Em 2015, o Japão de Shinzo Abe aprovou uma lei que autoriza envio de militares ao exterior. Em 2020, na função de primeiro-ministro interino, Yoshihide Suga elevou a parceria com a Austrália permitindo, pela primeira vez desde 1960, a entrada de militares outra que dos americanos em seu território. No ano passado, Fumio Kishida anunciou um incremento recorde de 700 bilhões de ienes ao seu gasto militar.

No âmbito das alianças, o Japão se tornou uma potência militar próxima ao QUAD, AUKUS e OTAN. No rol das condolências pelo assassinato de Abe, o secretário geral da OTAN Jens Stoltenberg, chamou o ex-premier de “defensor da democracia” e “parceiro da OTAN”.

Prostesto contra Shinzo Abe em Tokyo, 2015.

Não raro foram as manifestações contra as pretensões militares de Abe, dentro e fora do Japão. Em 2015, um massivo protesto tomou as ruas de Tokyo, rejeitando a lei que permitiu o Japão enviar militares para o exterior. Apesar das motivações que levaram ao assassinato de Abe não estarem claras, muito se especula nas redes sobre o fato do assassino ser um militar da marinha japonesa.

Muito se fala sobre o avanço da “extrema-direita mundial” com a chegada de Trump ao governo dos EUA em 2017, mas no Japão isso não é uma novidade. A verdade é que os governos ocidentais fazem vista grossa ao ultranacionalismo imperial do Japão, o deixando em standby para acionar mais essa peça quando chegar a hora certa.
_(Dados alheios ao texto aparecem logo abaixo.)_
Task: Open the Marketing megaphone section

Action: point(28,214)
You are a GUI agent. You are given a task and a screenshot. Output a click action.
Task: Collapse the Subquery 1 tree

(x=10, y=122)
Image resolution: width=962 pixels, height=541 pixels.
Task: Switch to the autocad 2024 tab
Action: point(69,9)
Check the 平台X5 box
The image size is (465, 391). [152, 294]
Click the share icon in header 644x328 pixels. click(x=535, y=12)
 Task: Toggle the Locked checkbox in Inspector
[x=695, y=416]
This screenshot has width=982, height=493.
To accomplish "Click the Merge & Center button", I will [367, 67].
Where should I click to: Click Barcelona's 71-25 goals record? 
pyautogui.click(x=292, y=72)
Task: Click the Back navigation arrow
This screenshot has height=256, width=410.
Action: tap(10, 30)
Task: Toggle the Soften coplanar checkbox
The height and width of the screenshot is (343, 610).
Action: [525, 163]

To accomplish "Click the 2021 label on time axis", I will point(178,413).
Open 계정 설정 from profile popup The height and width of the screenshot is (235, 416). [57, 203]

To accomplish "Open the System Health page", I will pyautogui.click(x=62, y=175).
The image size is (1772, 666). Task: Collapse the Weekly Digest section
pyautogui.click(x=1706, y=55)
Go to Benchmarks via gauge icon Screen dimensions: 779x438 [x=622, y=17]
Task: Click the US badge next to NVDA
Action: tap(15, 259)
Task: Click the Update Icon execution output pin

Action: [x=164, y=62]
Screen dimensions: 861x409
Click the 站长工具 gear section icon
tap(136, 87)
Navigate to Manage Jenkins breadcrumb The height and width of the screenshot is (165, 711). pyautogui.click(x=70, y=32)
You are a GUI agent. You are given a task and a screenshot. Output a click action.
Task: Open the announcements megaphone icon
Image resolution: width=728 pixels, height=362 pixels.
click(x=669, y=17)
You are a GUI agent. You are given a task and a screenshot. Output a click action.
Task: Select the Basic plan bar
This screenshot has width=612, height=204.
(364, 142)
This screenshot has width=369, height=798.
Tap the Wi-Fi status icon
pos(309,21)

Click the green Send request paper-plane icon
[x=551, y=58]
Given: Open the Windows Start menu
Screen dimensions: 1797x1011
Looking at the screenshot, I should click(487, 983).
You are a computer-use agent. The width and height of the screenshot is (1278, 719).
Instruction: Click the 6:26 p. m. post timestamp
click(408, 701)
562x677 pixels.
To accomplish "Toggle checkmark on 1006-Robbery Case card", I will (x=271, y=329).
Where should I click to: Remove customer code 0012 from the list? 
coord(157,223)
Inofensivo e bem-humorado, essa é a imagem passada por Shinzo Abe ao se fantasiar de Super Mario no encerramento dos Jogos Olímpicos do Rio, em 2016.

Contrariando os críticos mais emocionadas pela morte de Shinzo Abe, outros opositores mais sensatos atentam para o uso político do assassinato que ocorre às vésperas da eleição japonesa, na qual está em disputa a revogação do pacifismo constitucional, leis xenofóbicas e o orçamento para a guerra. Rob Kajiwara, ativista do povo uchinanchu, disse estar preocupado que o assassinato dê mais força aos neonacionalistas contra quem se opõe à ideologia racista.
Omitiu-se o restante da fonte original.